Wednesday, June 3, 2026

WhisperPad Rejected From the Mac App Store

Rene Zelaya (Hacker News):

In April, Apple rejected an update to my Mac dictation app, WhisperPad, under Guideline 2.4.5. Their position was that I was using the accessibility API in a way that wasn’t an accessibility use. The app exists because I have a hand injury. Apple had approved earlier versions doing the same thing. This time they did not.

I had used Apple’s built-in dictation first, and the experience was a particular kind of frustrating. The transcription was close but rarely right, and every correction meant going back in with the keyboard, deleting, retyping. I was hurting my hands to fix the tool that was supposed to be saving them.

[…]

They responded that they would take a closer look. They told me not to reply in the thread, and said they would come back with a decision. That was April 21st.

Then it went quiet. By May 21st I had heard nothing[…]

Finally he heard back and was rejected again. He didn’t want to “sacrifice the reach of the App Store” so he made a “compromised version” for the store and is also selling the full version via Paddle.

Previously:

Update (2026-06-08): THOHT is another dictation app that did manage to get approved in the Mac App Store despite using the accessibility API.

5 Comments RSS · Twitter · Mastodon


This just in: dictation isn't an accessibility feature.


The Mac App Store tradition of Gimped Apps continues.

This is Apple's doing for basically never improving the App Sandbox (15 years in) and not providing more granular app permissions. The Accessibility permission is the only way some apps can be useful.

--

Apple during WWDC week: "We can't wait to see what you do"

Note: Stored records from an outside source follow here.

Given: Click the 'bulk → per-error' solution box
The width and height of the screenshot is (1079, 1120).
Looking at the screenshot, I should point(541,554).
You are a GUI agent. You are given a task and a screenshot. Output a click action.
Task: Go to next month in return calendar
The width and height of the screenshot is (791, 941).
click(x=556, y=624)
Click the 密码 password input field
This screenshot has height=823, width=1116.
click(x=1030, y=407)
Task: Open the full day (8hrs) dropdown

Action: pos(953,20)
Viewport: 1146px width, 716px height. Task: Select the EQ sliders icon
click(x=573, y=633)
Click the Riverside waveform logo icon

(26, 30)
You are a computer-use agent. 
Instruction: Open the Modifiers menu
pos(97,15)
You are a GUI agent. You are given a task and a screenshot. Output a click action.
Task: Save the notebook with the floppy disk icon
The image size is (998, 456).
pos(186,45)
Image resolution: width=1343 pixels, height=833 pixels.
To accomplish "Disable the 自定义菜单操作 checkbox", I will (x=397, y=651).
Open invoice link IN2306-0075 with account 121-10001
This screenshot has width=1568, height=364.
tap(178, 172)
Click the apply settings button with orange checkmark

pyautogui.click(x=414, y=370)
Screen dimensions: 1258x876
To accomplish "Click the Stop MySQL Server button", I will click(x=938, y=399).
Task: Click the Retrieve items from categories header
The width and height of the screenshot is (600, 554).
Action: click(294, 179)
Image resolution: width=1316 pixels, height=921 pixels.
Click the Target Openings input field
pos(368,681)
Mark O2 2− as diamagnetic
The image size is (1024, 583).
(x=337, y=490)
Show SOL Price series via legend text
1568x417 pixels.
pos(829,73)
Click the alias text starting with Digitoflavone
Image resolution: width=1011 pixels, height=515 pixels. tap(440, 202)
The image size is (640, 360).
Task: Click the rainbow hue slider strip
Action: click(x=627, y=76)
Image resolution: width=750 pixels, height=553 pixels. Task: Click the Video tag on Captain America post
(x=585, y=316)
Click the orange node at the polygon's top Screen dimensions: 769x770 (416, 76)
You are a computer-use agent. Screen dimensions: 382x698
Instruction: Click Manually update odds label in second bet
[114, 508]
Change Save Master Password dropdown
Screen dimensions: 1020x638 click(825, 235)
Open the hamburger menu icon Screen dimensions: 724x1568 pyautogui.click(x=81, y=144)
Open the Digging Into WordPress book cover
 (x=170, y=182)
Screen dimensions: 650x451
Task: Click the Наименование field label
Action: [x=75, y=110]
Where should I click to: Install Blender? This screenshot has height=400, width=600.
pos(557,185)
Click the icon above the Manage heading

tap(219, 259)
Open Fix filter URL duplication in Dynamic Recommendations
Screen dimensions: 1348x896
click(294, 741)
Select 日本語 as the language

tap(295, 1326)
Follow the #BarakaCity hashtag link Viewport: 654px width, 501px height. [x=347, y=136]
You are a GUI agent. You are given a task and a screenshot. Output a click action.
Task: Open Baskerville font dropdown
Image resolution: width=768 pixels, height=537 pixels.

Apple every other week: App rejected, you're holding that permission wrong, we'll never update the Sandbox, we'll never do update sales, you can't link to your website, you can't refund your customers, we'll never fix bugs, "only Apple can do this".


@Plume Who knows what counts as an acceptable use. The cited guideline 2.4.5 doesn’t mention anything about accessibility or even that class of APIs that require user permission.


If there was ever a field which was ripe for AI to take all the jobs, it's App Store Reviewer.

Sorry for the (probably very few) actual people who work there, but it just doesn't make sense anymore.

At this point I literally trust an AI to read and interpret the rules correctly and quickly with a higher accuracy rate with zero human intervention.

It seems shockingly close to what exists now, but only with an inexplicably high error rate.


Dan Wineman

@bart You’re assuming the purpose of app review is to interpret the rules correctly.